|M.Sc Student||Vardi Ariel|
|Subject||Adsorption-Based Thermoacoustic Refrigeration|
|Department||Department of Energy||Supervisor||ASSOCIATE PROF. Guy Ramon|
The rise in energy demand for space cooling applications, especially air-conditioning (AC), has been on the rise in recent decades. Its use of energy worldwide has tripled between 1960 and 2016, currently taking a 16% share of electricity usage from the peak worldwide demand and will triple once more by 2050. This rise puts a huge strain on current electricity grids, as well as driving up global emissions of greenhouse gasses worldwide.
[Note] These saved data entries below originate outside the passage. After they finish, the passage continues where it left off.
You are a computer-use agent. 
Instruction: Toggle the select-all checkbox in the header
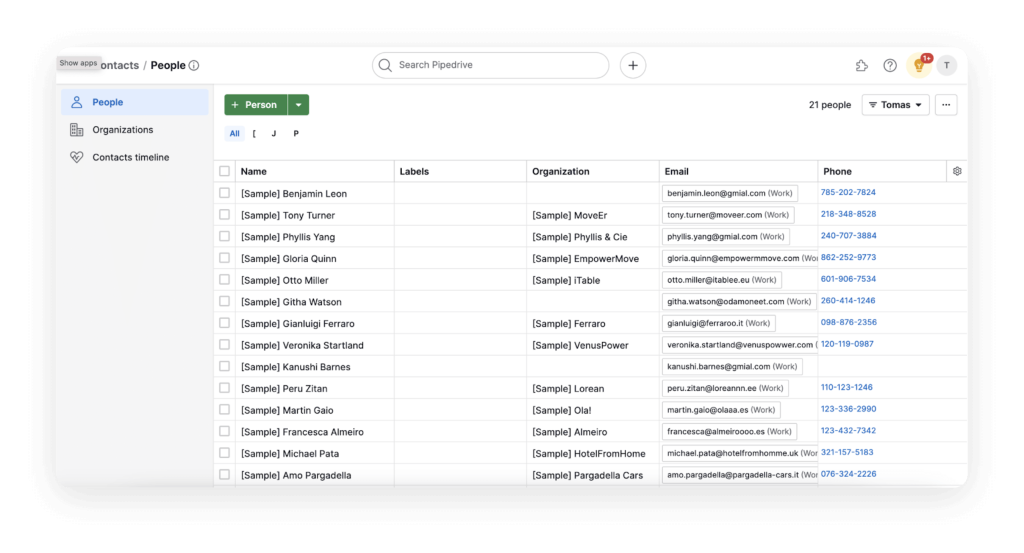[225, 171]
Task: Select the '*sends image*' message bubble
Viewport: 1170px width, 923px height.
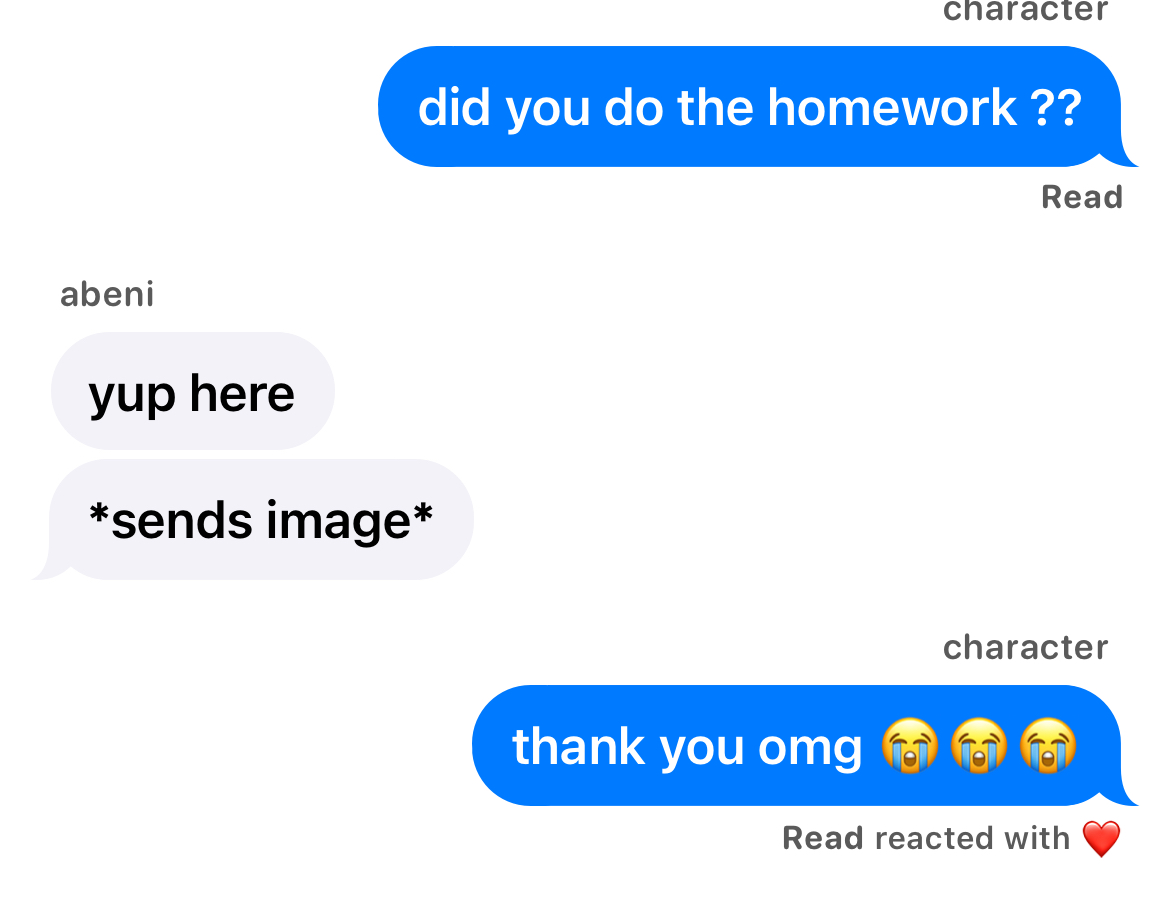Action: [x=254, y=519]
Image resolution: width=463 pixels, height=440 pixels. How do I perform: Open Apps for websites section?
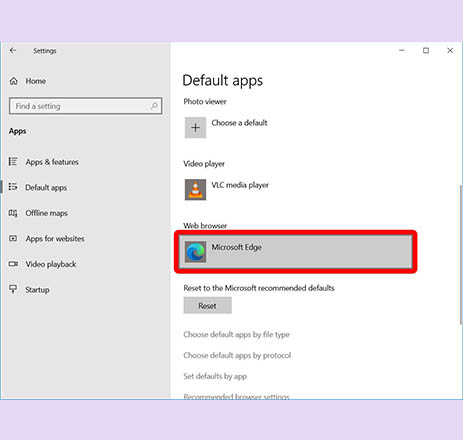pos(55,239)
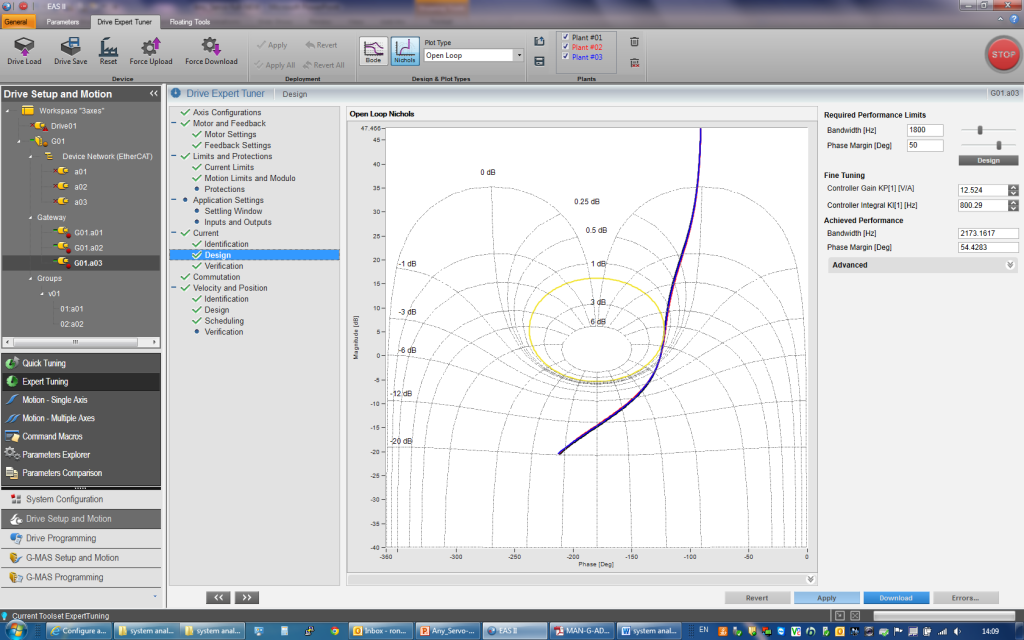This screenshot has width=1024, height=640.
Task: Expand the Advanced section
Action: [x=1010, y=265]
To accommodate that change, major improvements in efficiency, productions costs and energy consumption of refrigeration devices are needed, especially devices used for space cooling such as ACs. The most prevalent technology used today for cooling applications is the vapor compression
refrigeration cycle. It uses toxic refrigerants to achieve high efficiencies. These gases are harmful to our planet’s atmosphere which created worldwide governmental incentives to phase out their use completely in the coming decades. In this thesis we propose an alternative cooling technology that uses non-toxic gases to produce cooling at high efficiencies using very simple components that require no maintenance and have great scalability. This proposed device uses an acoustic-driven mechanism with a sorption process to drive a heat-pump. A theoretical model has been derived and an experimental setup was built to prove the hypothesis. Both theoretical and experimental methods have shown the existence of the sorption-based mechanism and its ability to compete with already existing technologies, such as the vapor-compression cycle. The experimental system was able to achieve Coefficient of Performance (COP), the ratio of heat power pumped in the system and the mechanical power invested, ranging between 1.5-3.5 using an un-optimized system, improving on the classical acoustic-driven mechanism by 2-3 times its efficiency. Theoretical results have shown good agreement with experimental results and predicted even better improvements, with COPs of 70%-90% from the maximal COP achievable, when choosing to work with different gas mixtures and allowing favorable working conditions of the refrigerator. This development puts thermoacoustic refrigeration on the map to be a potential alternative technology to vapor-compression refrigeration and can compete with other upcoming alternative technologies.